Identifying Biblical Persons in Northwest Semitic Inscriptions of 1200-539 B.C.E. By LAWRENCE J. MYKYTIUK. SBL Academia Biblica, vol. 12. Atlanta: SOCIETY OF BIBLICAL LITERATURE, 2004. Pp. xx + 327. $42.95 (paper).

This book began as a 1998 doctoral dissertation at the University of Wisconsin under the direction of Keith N. Schoville and Michael V. Fox. According to the author, there are more than 1,200 preexilic inscriptional sources (Hebrew seals, bullae, and ostraca) which contain Israelite names (p. 2). It is surprising that there has only been piecemeal work on these names and inscriptions, so there is a real need for scholars to treat the entire corpus. Of the few inscriptions which have been treated in scholarly literature, not all have been dealt with systematically. Mykytiuk treats only first-millennium inscriptions prior to the Persian period (539 B.C.E.) "because of their variety and because of historical interest in the First Temple and exilic periods" (p. 4). He has further limited his analysis to "eleven Hebrew inscriptions, the Mesha Inscription, and the Tel Dan stele. These thirteen artifacts were chosen both because they exemplify the kinds of conditions ... that permit a demonstration of the capabilities and limits of the identification system and because they offer identifications whose historical significance makes them too important to ignore" (p. 4).

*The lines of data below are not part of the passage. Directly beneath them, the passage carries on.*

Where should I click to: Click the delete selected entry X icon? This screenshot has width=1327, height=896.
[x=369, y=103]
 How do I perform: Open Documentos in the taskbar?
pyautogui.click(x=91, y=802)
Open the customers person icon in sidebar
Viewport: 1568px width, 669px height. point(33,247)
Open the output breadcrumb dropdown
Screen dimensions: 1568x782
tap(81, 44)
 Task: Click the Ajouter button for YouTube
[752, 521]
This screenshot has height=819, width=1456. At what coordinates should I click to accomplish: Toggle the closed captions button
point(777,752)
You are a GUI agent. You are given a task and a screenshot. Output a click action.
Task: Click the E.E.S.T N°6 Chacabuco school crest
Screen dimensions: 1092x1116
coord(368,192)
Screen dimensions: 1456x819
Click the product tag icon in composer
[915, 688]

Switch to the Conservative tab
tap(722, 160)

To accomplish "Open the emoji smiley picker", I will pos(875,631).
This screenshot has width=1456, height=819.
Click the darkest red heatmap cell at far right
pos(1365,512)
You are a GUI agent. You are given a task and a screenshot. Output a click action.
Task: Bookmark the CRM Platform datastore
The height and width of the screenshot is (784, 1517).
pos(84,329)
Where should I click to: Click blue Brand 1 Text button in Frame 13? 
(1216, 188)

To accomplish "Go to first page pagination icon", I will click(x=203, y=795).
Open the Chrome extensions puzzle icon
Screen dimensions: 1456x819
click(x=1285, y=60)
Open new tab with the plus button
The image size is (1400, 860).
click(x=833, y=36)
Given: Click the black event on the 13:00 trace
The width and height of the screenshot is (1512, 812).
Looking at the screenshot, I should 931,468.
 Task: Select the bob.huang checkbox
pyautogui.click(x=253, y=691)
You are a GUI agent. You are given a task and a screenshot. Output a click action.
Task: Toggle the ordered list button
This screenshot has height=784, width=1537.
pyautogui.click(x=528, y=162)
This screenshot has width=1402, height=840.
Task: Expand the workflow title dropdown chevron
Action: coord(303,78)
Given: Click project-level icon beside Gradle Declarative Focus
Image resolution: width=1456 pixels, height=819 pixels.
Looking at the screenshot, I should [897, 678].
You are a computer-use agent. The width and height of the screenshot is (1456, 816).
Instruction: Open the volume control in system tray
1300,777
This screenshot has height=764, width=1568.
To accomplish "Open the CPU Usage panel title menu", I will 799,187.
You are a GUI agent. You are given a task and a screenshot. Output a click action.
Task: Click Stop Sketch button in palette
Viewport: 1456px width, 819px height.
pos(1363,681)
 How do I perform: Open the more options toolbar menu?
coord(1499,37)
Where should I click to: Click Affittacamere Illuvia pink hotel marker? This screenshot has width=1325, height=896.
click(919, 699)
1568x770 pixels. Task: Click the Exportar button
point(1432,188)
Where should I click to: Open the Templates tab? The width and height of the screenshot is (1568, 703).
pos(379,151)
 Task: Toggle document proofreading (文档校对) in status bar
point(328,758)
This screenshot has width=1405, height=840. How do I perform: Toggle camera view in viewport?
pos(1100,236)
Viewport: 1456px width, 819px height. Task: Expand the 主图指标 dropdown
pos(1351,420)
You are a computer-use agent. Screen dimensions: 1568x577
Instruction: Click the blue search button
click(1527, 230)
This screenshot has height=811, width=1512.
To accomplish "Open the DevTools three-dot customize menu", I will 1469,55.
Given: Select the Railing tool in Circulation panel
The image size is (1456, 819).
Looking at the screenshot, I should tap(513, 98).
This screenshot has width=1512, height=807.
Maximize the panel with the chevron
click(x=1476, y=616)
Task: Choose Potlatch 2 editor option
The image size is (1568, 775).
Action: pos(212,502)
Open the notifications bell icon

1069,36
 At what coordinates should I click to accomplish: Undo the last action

Mykytiuk seeks to develop a system for making identifications between biblical personal names and inscriptional names by being sensitive to the ways in which Near Eastern writing identifies individuals, e.g., patronym, title, or special identification found on seals. He suggests, further, that there is much to be learned from modern misidentifications (the seals of "Jotham" and "Eliakim, steward of Jehoichin"). Finally, using the results of the above techniques, Mykytiuk compares the results with criteria adopted by Nachman Avigad in his short article "On the Identification of Persons Mentioned in Hebrew Epigraphic Sources," Eretz-Israel 19 (Michael Avi-Yonah Volume, 1987): 235-37 (in Hebrew, English summary 79*). Avigad requires a precise correspondence between the biblical and inscriptional names, a title or epithet, making the case better, and a chronological match.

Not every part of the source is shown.